Extracted records:
==================================================
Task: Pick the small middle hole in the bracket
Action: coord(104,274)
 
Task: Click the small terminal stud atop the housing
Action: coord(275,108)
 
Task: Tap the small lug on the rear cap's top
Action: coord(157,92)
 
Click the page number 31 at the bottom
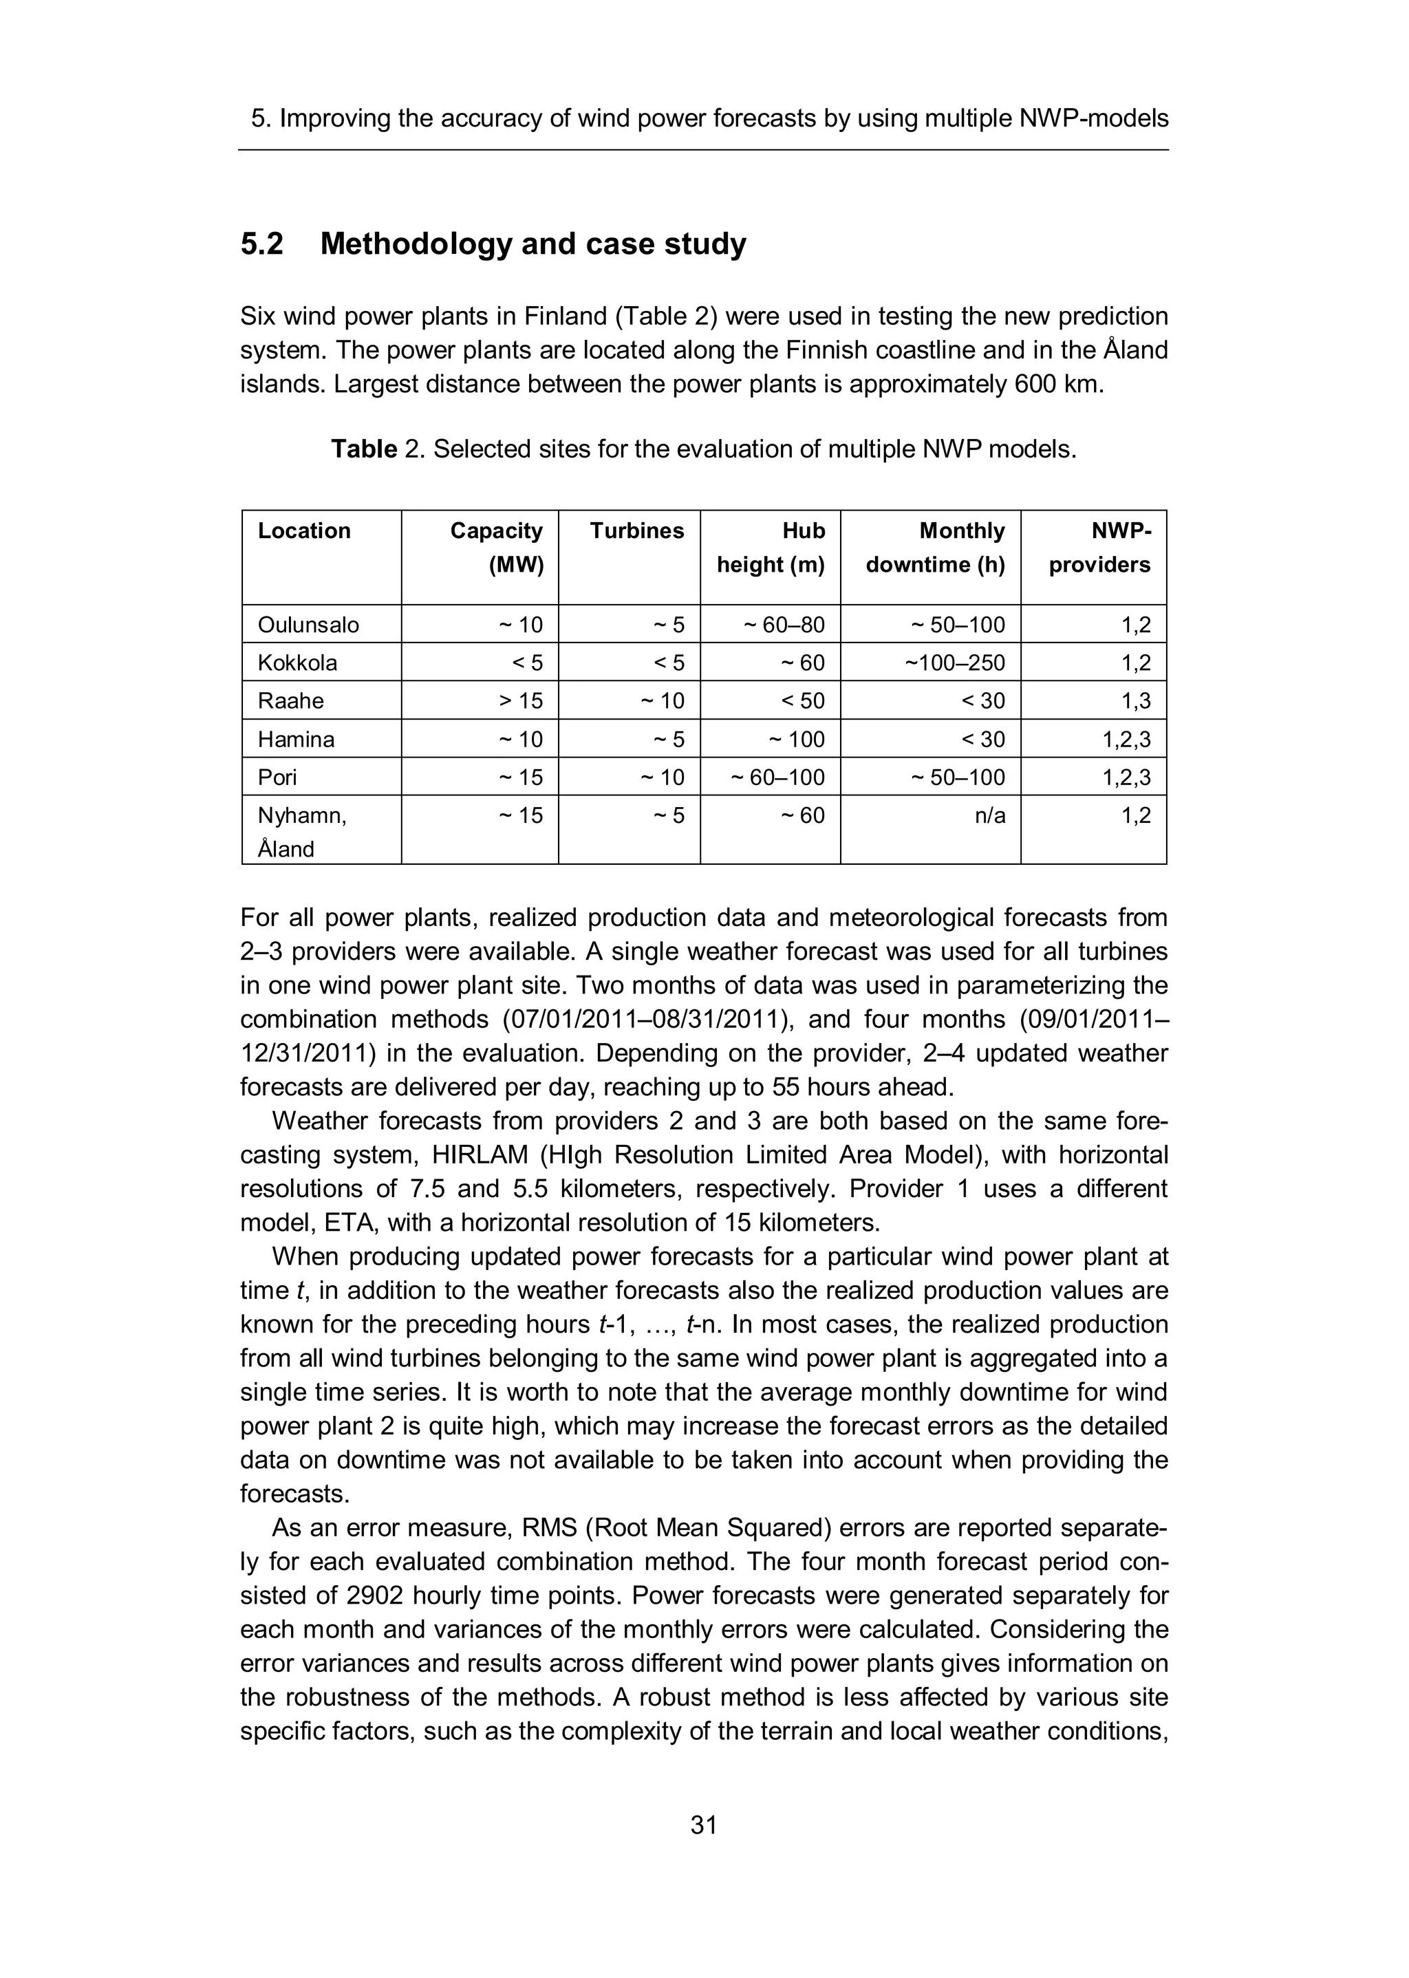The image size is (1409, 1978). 704,1825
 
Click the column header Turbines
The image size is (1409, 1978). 637,531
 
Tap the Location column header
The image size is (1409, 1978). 303,531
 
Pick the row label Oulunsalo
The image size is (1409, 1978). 308,625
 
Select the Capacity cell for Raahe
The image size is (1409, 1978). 521,701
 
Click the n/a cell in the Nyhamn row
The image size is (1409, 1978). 990,815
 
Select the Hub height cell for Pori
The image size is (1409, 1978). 777,777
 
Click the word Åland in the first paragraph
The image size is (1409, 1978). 1136,350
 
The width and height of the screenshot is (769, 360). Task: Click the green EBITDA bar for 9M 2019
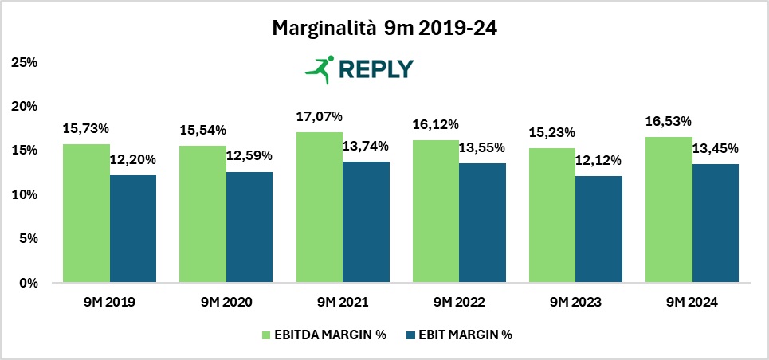tap(87, 213)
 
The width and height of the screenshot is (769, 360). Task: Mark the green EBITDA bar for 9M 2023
tap(552, 215)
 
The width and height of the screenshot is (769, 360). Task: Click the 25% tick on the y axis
tap(27, 62)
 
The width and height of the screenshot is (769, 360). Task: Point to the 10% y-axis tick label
tap(27, 194)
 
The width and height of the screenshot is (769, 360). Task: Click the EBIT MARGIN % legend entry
tap(463, 335)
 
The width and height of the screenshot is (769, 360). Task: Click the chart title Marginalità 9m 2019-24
tap(385, 29)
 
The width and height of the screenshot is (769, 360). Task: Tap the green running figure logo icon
tap(319, 68)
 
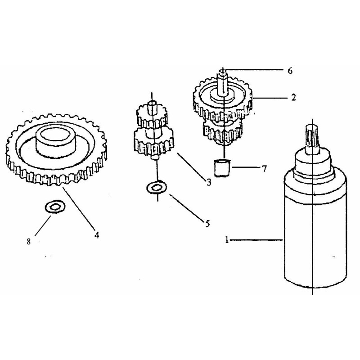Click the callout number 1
(x=227, y=240)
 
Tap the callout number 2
(x=293, y=98)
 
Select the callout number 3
(x=208, y=183)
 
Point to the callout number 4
(x=97, y=235)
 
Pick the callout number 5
(x=207, y=223)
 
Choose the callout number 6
(x=290, y=71)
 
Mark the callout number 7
(x=264, y=169)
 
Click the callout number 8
(x=28, y=242)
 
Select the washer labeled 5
(x=157, y=188)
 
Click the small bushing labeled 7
(x=222, y=167)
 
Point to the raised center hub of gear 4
(x=56, y=141)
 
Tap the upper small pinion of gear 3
(x=151, y=114)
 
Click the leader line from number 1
(x=256, y=240)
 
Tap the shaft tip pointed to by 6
(x=222, y=72)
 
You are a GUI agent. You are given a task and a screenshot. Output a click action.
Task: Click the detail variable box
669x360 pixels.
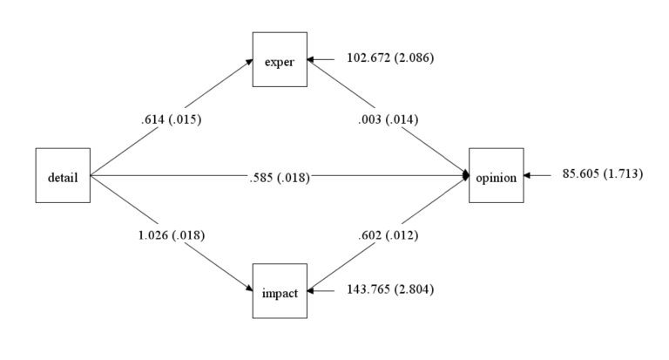(63, 176)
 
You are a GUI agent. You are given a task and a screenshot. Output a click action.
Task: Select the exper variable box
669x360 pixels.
(280, 60)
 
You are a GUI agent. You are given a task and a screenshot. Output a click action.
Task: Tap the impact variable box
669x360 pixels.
(280, 292)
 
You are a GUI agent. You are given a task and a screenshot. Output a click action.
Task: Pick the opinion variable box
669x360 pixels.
(497, 176)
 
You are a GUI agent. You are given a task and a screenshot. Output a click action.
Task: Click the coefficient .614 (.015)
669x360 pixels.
(172, 120)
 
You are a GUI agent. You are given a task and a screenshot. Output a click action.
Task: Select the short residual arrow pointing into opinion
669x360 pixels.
(538, 175)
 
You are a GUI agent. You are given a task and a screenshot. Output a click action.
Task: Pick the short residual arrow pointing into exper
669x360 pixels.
(321, 59)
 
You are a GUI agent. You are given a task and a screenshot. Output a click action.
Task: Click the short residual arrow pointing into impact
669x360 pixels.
(321, 289)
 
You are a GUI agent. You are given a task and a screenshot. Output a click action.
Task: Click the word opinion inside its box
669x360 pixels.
(497, 178)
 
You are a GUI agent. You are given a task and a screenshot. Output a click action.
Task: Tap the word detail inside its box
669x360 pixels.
(63, 178)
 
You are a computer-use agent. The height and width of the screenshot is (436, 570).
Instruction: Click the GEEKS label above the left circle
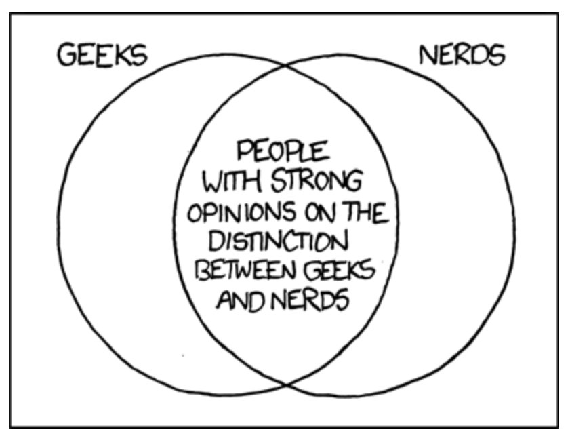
==================================================
Task details: Can you update the data from its first line up to and including the line with "tap(27, 194)", putting "mounting plate" in place of "bracket" and leaving everything else unchanged? Leave out the pictures.

Answer for this exercise:
Task: Pick the small middle hole in the mounting plate
Action: coord(104,274)
 
Task: Click the small terminal stud atop the housing
Action: coord(275,108)
 
Task: Tap the small lug on the rear cap's top
Action: coord(157,92)
 
Click the page number 31 at the bottom
The image size is (1409, 1978). 704,1825
 
Click the column header Turbines
The image size is (1409, 1978). 637,531
 
Tap the Location column header
The image size is (1409, 1978). 303,531
 
Pick the row label Oulunsalo
The image size is (1409, 1978). 308,625
 
Select the Capacity cell for Raahe
The image size is (1409, 1978). 521,701
 
Click the n/a cell in the Nyhamn row
The image size is (1409, 1978). 990,815
 
Select the Hub height cell for Pori
The image size is (1409, 1978). 777,777
 
Click the word Åland in the first paragraph
The image size is (1409, 1978). 1136,350
 
The width and height of the screenshot is (769, 360). Task: Click the green EBITDA bar for 9M 2019
tap(87, 213)
 
The width and height of the screenshot is (769, 360). Task: Mark the green EBITDA bar for 9M 2023
tap(552, 215)
 
The width and height of the screenshot is (769, 360). Task: Click the 25% tick on the y axis
tap(27, 62)
 
The width and height of the screenshot is (769, 360). Task: Point to the 10% y-axis tick label
tap(27, 194)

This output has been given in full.